投稿者:辰巳屋カルダモン - この投稿者のレビュー一覧を見る
明治5年(1872年)産業近代化の基幹となる、官営富岡製糸場が開業した。本書は、開業翌年に製糸工女となった当時17歳(数え年)の和田英(わだえい)の回想録である。
国は各地で工女を募集したが、なり手は少なかったという。指導にあたる御雇外国人に、生血を吸われるの、油を搾られるの、と噂になったためである。風評被害の有様は、明治も今も変わらないようだ。
著者の父親は旧士族で、当時は地域の区長であった。誤解を解くために、まず自分の娘を工女にする。「お国のため、天下のため」の工女志願であった。
英は、芯が強く努力家で、仕事の飲み込みが早かった。仲間のリーダー的存在となり、製糸場側からも信頼される。こうした、いきさつや製糸場内の様子、仕事の流れや日々の暮らしが、的確な表現と美しい文章で流れるように綴られる。初めて糸繰場に入った際の感激は次の通りだ。
「私共一同は、この繰場の有様を一目見ました時の驚きはとても筆にも言葉にも尽くされません。(中略)台から柄杓、匙、朝顔二個皆真鍮、それが一点の曇りもなく金色目を射るばかり。(中略)一同は夢のごとくに思いまして、何となく恐ろしいようにも感じました。」(14頁)

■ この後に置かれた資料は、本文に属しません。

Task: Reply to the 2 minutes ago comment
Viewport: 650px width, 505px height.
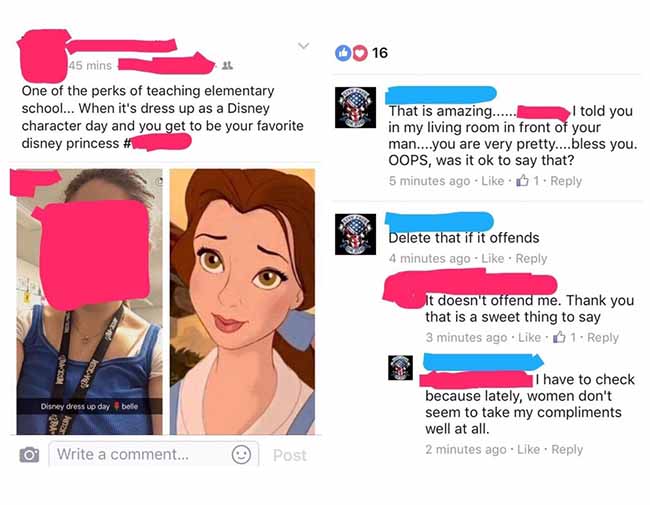Action: point(567,449)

維新の勝ち組、長州の工女たちが優遇されることに怒って泣いたり、御雇外国人の妻のドレスの美しさに目を見張ったり、そんな若い女性らしい感情の高ぶりさえも、英は少し距離を置いて冷静に観察し巧みな描写で表現する。聡明で賢い女性であったのだろう。
富岡で働いた誇りを胸に、英は故郷の製糸工場に移り、指導者として活躍する。幼い工女たちの指導に喜びを感じ、家族の支えに感謝を惜しまない英。その姿はたのもしく、精神的な成長が感じられて嬉しい。彼女は23歳で結婚し家庭に入るまで仕事を続けた。当時の女性としては異例のキャリアだろう。
30数年後の回想があまりに精緻で理路整然としていることに多少、違和感は感じる。しかし、賢明な彼女のことだ。輝かしい思い出を心の宝箱から取り出しては矯めつ眇めつして、記憶が古びなかったのであろう。大切な記憶はひとりの女性の生涯を支えた。
製糸工女といえば『女工哀史』や『ああ、野麦峠』の悲惨な状況が思い浮かぶ。だが、この回想録は、全く別の一面があったことを教えてくれる。歴史史料としての価値が高いのはもちろんだが、激動の明治初期、ひとりの少女の成長物語としても楽しめる貴重な記録である。今後も永く、読み継がれて欲しい一冊だ。